На то, чтобы пересечь луг подобным образом, у него ушло двадцать минут. Теперь он стоял всего в нескольких шагах лицом к лошади. И все-таки не допустил внезапного движения, а продолжал по-прежнему бормотать, смотреть, выжидать, все так же выпрямившись. Затем произошло то, на что он и рассчитывал: лошадь сначала нехотя, но затем бесповоротно опустила голову.

Однако человек и сейчас внезапно руки не протянул. Он дал пройти минуте-другой, а затем пересек оставшееся расстояние и бережно повесил торбу на шею лошади. Лошадь продолжала держать голову опущенной, и когда человек начал ее поглаживать, не переставая бормотать. Он гладил ее гриву, ее бок, ее спину, а иногда просто прижимал ладонь к теплой шкуре, следя, чтобы соприкосновение между ними ни на секунду не прерывалось.

Все еще поглаживая и бормоча, человек сдернул торбу с шеи лошади и закинул себе за плечо. Все еще поглаживая и бормоча, человек затем пошарил у себя под курткой. Все еще поглаживая и бормоча, закинул одну руку на спину лошади и наклонился к ней под брюхо.

Лошадь почти не вздрогнула. Человек наконец перестал бормотать чепуху и в новоявленной тишине размеренным шагом направился назад к пролому в изгороди.

Джордж

Каждое утро Джордж садится в первый поезд в Бирмингем. Расписание он знает наизусть — любовно. Уайрли и Чёрчбаридж — 7:39. Блоксуич — 7:48. Берчиллс — 7:53. Уолсолл — 7:58. Бирмингем Нью-стрит — 8:35. Он больше не испытывает потребности прятаться за газетой; более того: довольно часто он подозревает, что некоторые его попутчики знают, что он — автор «Железнодорожного права для „Человека в поезде“» (продано 237 экземпляров). Он здоровается с контролерами и начальниками станций, и они отвечают ему тем же. У него есть респектабельные усы, портфель, скромная часовая цепочка с брелоками, а его котелок получил в подкрепление канотье на летние месяцы. И еще у него есть зонтик. Он несколько гордится этим последним приобретением и часто захватывает его с собой барометру вопреки.

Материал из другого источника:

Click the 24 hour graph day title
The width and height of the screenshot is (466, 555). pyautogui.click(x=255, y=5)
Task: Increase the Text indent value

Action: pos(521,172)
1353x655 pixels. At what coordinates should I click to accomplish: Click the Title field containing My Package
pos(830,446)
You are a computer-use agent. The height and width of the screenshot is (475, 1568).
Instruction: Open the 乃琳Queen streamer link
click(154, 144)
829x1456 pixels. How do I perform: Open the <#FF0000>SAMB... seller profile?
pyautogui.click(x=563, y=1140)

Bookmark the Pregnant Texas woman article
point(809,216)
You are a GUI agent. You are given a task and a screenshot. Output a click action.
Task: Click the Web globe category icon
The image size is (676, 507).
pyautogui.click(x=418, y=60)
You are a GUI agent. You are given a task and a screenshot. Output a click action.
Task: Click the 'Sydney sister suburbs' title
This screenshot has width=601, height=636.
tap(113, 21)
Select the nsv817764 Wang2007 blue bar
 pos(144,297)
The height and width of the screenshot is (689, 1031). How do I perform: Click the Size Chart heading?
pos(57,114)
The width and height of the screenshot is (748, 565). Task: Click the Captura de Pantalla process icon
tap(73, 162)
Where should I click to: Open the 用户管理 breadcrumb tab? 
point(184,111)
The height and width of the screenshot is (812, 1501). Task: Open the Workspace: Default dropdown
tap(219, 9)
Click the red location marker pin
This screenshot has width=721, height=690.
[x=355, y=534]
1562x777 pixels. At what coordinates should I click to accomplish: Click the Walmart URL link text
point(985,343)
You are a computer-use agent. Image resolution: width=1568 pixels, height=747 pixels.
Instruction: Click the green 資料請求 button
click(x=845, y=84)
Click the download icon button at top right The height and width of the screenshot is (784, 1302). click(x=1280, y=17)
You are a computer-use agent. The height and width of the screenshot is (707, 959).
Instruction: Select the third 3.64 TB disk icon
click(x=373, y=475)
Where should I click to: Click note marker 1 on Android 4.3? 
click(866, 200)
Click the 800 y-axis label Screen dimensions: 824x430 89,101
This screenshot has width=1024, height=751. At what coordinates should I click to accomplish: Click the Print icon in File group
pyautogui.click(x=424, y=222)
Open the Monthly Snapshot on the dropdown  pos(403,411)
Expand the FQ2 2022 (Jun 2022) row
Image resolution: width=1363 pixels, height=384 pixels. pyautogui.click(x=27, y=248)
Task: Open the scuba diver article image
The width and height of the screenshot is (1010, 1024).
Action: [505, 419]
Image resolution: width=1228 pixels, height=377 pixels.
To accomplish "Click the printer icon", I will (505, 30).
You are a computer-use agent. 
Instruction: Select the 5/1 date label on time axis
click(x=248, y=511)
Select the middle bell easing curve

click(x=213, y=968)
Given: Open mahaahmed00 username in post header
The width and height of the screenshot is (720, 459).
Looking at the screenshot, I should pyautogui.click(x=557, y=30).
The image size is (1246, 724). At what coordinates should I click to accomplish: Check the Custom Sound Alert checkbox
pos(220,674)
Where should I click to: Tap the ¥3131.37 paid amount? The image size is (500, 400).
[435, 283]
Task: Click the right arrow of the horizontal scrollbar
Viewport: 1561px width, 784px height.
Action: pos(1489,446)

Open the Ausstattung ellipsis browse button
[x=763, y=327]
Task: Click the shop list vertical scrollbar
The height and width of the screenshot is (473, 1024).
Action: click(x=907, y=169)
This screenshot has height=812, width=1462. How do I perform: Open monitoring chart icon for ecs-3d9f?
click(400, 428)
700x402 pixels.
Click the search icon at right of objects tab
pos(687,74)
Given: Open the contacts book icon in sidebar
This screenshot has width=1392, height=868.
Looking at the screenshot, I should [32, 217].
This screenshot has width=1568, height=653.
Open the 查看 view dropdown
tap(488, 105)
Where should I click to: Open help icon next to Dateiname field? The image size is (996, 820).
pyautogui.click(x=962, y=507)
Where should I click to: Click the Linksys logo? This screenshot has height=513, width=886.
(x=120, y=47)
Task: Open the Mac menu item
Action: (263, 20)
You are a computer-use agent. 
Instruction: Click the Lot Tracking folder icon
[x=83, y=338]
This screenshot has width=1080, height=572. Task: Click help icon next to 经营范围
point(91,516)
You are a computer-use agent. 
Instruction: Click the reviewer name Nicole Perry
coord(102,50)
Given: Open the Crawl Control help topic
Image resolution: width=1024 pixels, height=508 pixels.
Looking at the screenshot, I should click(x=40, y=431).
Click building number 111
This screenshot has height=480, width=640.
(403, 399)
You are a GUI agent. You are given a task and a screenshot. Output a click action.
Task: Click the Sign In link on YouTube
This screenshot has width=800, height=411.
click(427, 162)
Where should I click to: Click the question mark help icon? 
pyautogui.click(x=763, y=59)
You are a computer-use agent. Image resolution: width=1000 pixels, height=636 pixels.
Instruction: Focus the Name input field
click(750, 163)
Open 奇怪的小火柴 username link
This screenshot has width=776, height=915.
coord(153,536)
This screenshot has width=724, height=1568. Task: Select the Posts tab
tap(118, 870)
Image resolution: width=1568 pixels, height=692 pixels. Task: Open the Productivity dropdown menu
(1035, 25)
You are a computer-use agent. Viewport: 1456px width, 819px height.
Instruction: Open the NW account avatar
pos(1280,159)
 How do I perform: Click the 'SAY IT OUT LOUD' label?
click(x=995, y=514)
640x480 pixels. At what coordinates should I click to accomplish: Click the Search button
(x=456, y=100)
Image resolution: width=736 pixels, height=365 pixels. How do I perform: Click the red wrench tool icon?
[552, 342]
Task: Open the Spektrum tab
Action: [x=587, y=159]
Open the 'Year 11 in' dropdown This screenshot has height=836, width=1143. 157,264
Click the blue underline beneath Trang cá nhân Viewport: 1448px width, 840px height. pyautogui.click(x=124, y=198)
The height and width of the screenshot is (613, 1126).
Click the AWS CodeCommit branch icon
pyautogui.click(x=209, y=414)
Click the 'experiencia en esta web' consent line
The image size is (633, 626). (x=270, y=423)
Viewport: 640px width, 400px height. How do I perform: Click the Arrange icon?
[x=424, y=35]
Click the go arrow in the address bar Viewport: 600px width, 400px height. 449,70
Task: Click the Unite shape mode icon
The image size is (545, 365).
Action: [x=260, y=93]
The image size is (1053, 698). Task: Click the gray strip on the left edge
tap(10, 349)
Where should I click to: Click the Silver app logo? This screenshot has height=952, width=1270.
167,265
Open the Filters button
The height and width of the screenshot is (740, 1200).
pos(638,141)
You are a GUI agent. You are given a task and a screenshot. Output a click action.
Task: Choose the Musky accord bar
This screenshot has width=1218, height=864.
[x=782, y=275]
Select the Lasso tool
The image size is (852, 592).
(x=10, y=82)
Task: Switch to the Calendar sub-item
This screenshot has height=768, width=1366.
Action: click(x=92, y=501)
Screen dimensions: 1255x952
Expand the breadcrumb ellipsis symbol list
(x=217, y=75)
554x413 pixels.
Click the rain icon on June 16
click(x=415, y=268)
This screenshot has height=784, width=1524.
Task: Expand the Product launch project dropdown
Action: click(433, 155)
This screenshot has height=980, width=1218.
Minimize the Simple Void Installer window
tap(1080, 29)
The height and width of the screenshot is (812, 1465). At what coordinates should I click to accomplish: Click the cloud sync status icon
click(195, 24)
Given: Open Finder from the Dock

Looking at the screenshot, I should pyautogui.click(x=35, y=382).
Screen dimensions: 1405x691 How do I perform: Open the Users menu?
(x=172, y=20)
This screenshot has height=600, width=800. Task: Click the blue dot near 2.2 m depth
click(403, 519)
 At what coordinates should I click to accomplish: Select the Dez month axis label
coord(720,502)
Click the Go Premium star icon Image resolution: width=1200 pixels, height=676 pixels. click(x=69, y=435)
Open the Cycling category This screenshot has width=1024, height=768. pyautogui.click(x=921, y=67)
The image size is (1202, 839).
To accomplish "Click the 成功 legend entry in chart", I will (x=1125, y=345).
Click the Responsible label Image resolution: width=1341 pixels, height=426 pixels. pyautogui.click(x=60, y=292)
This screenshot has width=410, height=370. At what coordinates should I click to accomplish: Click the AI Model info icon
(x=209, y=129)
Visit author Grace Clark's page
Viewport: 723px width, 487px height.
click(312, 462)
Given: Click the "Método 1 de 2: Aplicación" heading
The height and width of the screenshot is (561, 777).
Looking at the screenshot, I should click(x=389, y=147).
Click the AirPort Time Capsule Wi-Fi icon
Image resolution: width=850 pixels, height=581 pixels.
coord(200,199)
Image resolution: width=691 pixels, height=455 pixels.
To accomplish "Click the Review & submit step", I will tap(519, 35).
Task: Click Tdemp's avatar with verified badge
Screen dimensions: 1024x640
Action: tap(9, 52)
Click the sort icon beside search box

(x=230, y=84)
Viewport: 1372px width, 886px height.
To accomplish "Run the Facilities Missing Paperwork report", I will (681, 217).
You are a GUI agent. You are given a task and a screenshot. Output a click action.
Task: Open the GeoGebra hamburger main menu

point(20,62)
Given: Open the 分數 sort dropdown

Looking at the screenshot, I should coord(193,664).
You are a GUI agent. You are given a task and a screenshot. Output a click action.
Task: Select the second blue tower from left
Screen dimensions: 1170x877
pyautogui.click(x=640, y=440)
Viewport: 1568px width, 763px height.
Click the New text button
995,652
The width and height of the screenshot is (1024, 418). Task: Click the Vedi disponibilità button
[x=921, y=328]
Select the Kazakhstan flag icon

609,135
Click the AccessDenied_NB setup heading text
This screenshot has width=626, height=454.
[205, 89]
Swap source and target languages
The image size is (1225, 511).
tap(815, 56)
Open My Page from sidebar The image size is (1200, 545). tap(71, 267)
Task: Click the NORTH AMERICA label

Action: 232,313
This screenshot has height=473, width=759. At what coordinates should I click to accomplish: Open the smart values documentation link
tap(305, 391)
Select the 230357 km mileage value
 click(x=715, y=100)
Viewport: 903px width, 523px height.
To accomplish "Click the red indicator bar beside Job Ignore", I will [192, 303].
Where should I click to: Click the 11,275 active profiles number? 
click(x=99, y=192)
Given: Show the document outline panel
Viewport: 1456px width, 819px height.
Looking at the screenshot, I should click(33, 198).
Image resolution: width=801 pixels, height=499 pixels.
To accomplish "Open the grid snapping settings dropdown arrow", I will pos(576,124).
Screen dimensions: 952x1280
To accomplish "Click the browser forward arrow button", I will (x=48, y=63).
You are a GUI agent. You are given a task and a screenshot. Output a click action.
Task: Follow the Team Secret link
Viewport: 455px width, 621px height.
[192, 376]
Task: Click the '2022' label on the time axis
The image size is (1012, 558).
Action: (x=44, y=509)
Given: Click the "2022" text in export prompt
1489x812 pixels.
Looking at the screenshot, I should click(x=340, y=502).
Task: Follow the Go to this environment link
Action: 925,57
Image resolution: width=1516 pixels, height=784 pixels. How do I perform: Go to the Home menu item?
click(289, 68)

В поезде он читает газету и старается выработать точку зрения на события в мире. В прошлом месяце в новой бирмингемской ратуше мистер Чемберлен произнес важную речь о колониях и преференциальных таможенных тарифах. Позиция Джорджа — хотя пока еще никто не спрашивал его мнения — осторожное одобрение. В следующем месяце лорд Робертс Кандагарский должен стать почетным гражданином города — почесть, против которой не будет возражать ни один разумный человек.

Его газета рассказывает ему о других новостях, более тривиальных: еще одно животное было изуродовано в окрестностях Уайрли. Джордж на мгновение прикидывает, какая часть уголовного кодекса касается такого рода поступков: уничтожение собственности, подпадающее под Закон о воровстве, или же существует специальная статья, касающаяся конкретных видов животных, подвергшихся уничтожению? Он рад, что подвизается в Бирмингеме, и вообще поселится там, это лишь вопрос времени. Он знает, что должен принять это решение, выдержать нахмуренность отца и слезы матери и безмолвное, но тем более действенное отчаяние Мод. Каждое утро, когда за окном вагона луга с пасущимся скотом уступают место чинным предместьям, Джордж испытывает ощутимый подъем духа. Отец много лет назад объяснил ему, что фермерские мальчики и батраки — это те нищие духом, кого возлюбил Господь, кто наследует землю. Ну, лишь некоторые, думает он, и не в согласии с известными ему правилами испытательных сроков.